N.B. For civil gas masks, protective and decontamination equipment, see also entry 1A004 on the EU Dual-Use List.
g. Equipment specially designed or modified for military use designed or modified for the detection or identification of materials specified by ML7.a., ML7.b. or ML7.d., and specially designed components therefor;
Note ML7.g. does not apply to personal radiation monitoring dosimeters.
N.B. See also entry 1A004 on the EU Dual-Use List.

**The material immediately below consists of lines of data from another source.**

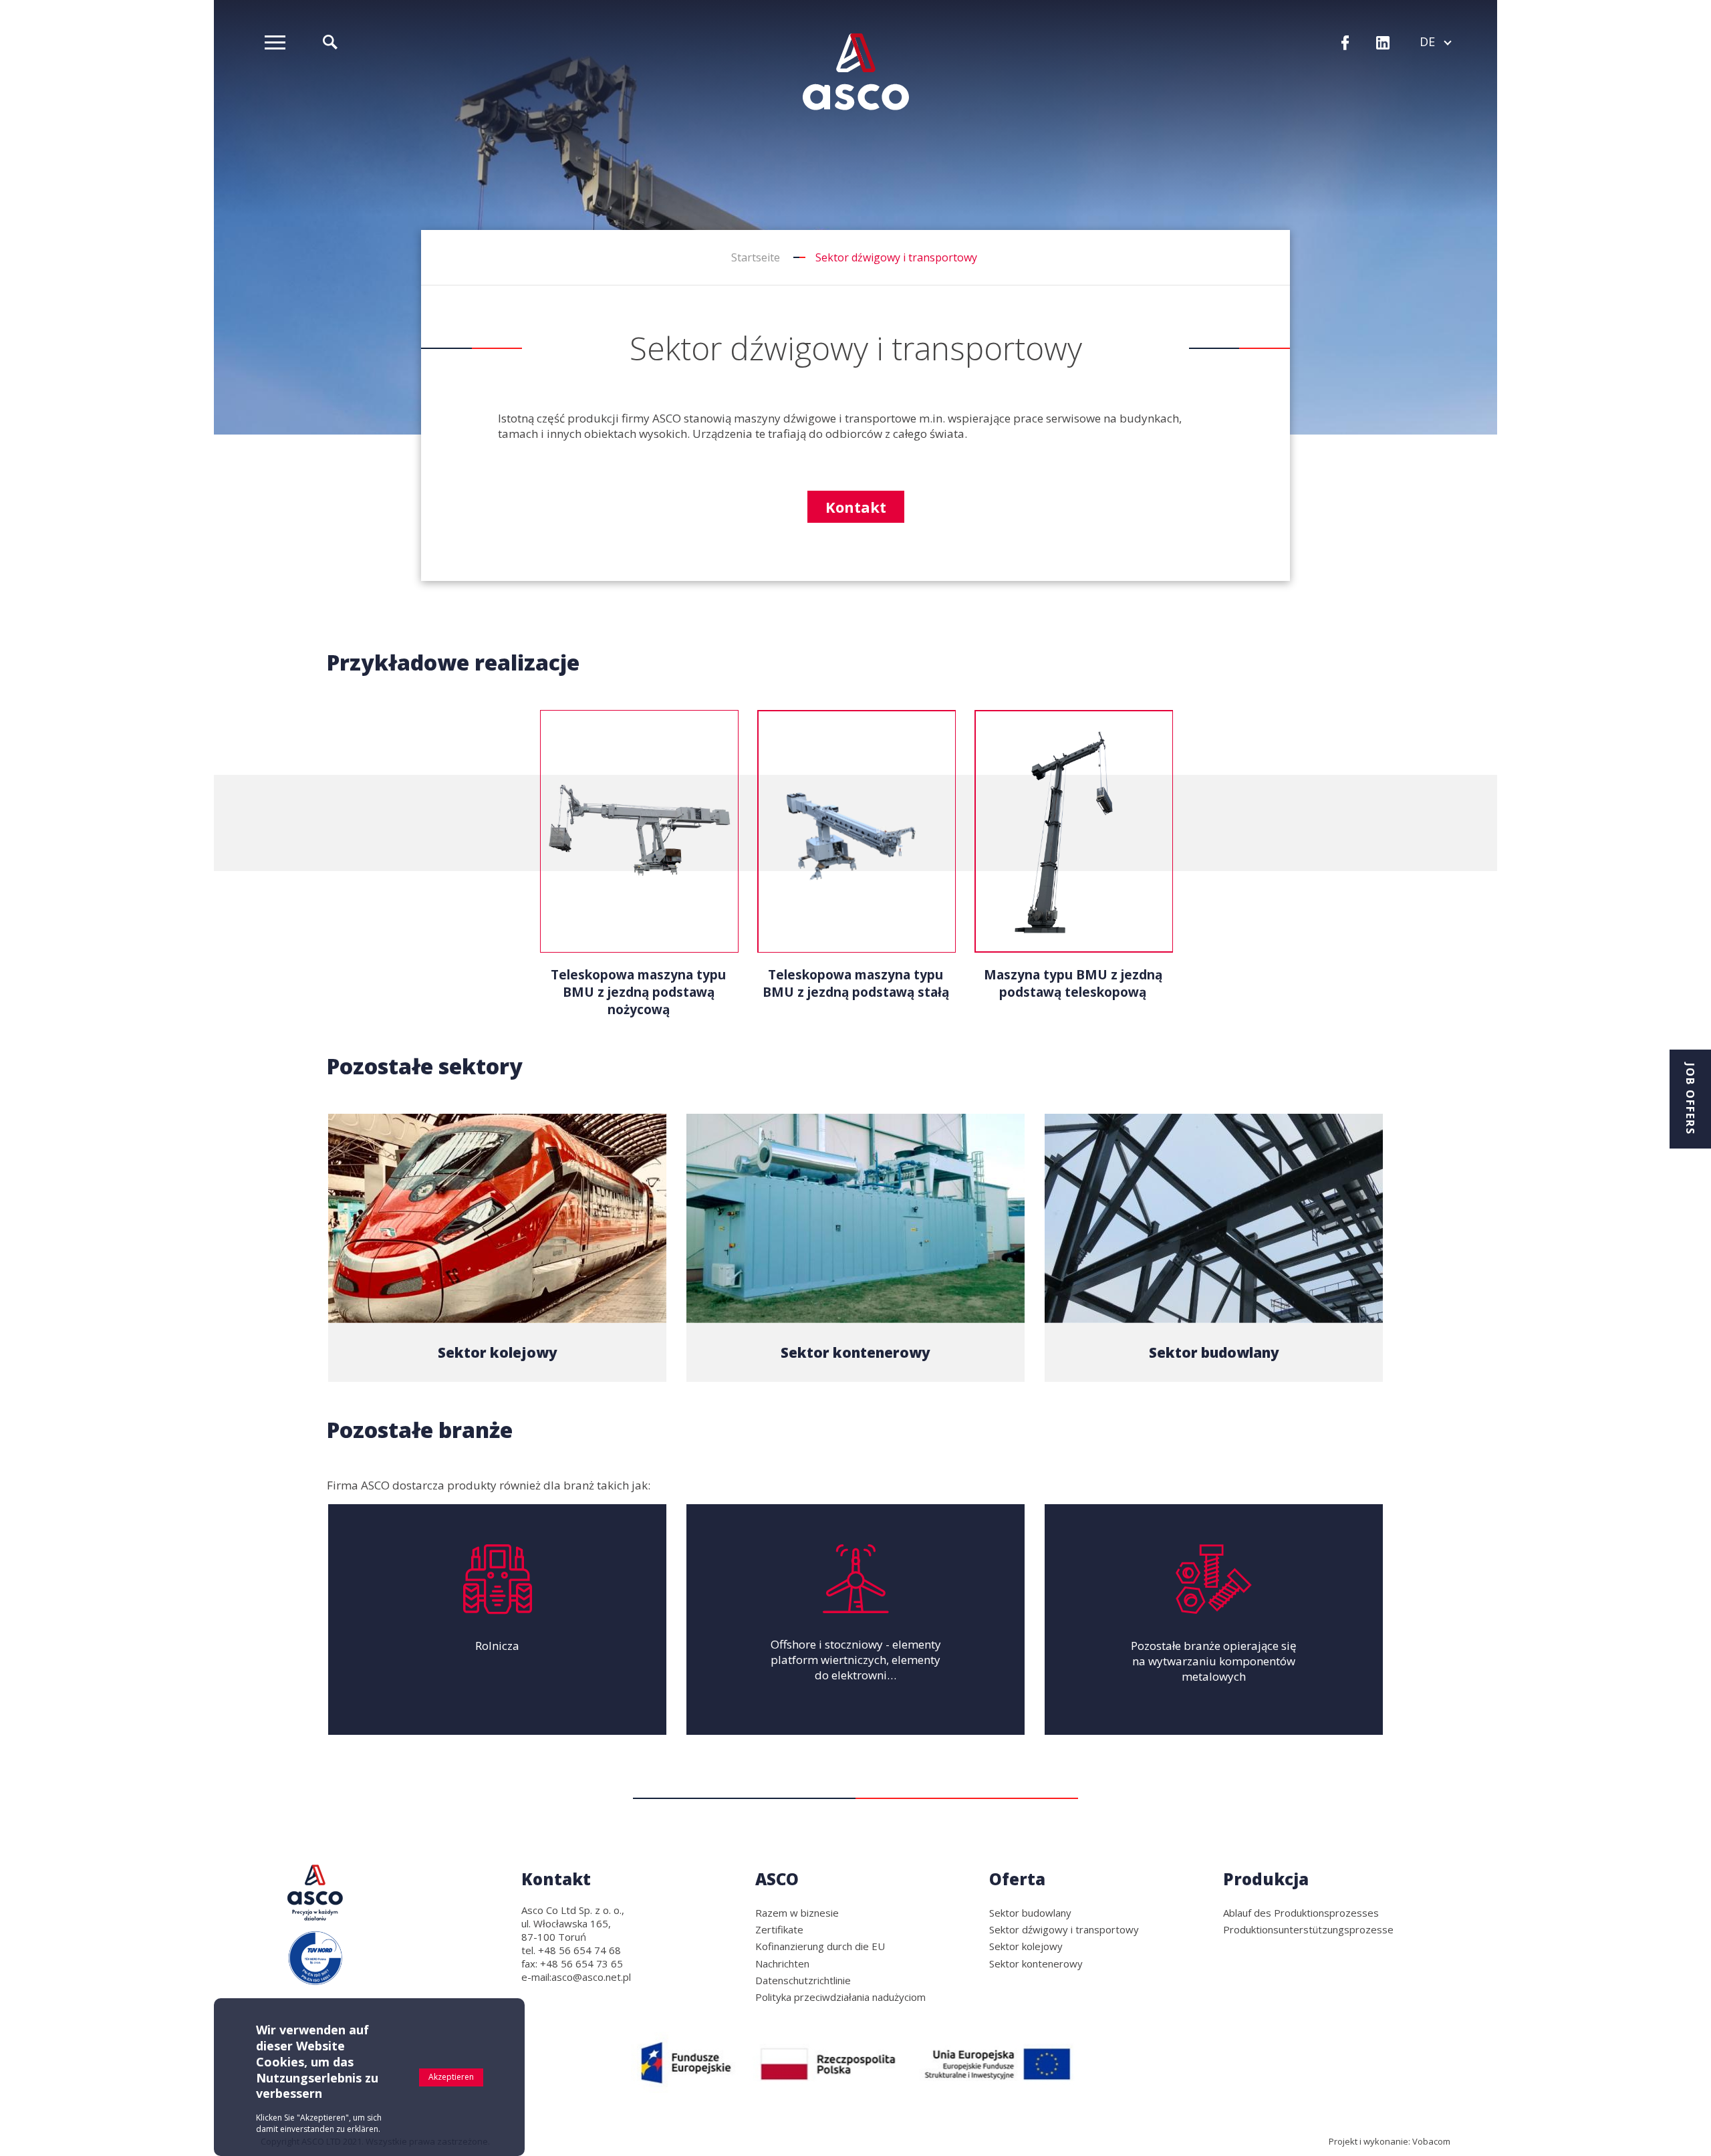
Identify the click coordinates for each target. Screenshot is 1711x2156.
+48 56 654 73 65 (581, 1963)
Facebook (1345, 43)
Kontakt (855, 507)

h. “Biopolymers” specially designed or processed for the detection or identification of CW agents specified by ML7.b., and the cultures of specific cells used to produce them;
i. “Biocatalysts” for the decontamination or degradation of CW agents, and biological systems therefor, as follows:
1. “Biocatalysts” specially designed for the decontamination or degradation of CW agents specified by ML7.b. resulting from directed laboratory selection or genetic manipulation of biological systems;
2. Biological systems as follows: “expression vectors”, viruses or cultures of cells, containing the genetic information specific to the production of “biocatalysts” specified by ML7.i.1.
Note 1 ML7.b. and ML7.d. do not apply to the following:
a. Cyanogen chloride (CAS 506-77-4). See 1C450.a.5. on the EU Dual-Use List;
b. Hydrocyanic acid (CAS 74-90-8);
c. Chlorine (CAS 7782-50-5);
d. Carbonyl chloride (phosgene) (CAS 75-44-5). See 1C450.a.4. on the EU Dual-Use List;
e. Diphosgene (trichloromethyl-chloroformate) (CAS 503-38-8);
f. Not used since 2004;
g. Xylyl bromide, ortho: (CAS 89-92-9), meta: (CAS 620-13-3), para: (CAS 104-81-4);
h. Benzyl bromide (CAS 100-39-0);
i. Benzyl iodide (CAS 620-05-3);
j. Bromo acetone (CAS 598-31-2);
k. Cyanogen bromide (CAS 506-68-3);
l. Bromo methylethylketone (CAS 816-40-0);
m. Chloro acetone (CAS 78-95-5);
n. Ethyl iodoacetate (CAS 623-48-3);
o. Iodo acetone (CAS 3019-04-3);
p. Chloropicrin (CAS 76-06-2). See 1C450.a.7. on the EU Dual-Use List.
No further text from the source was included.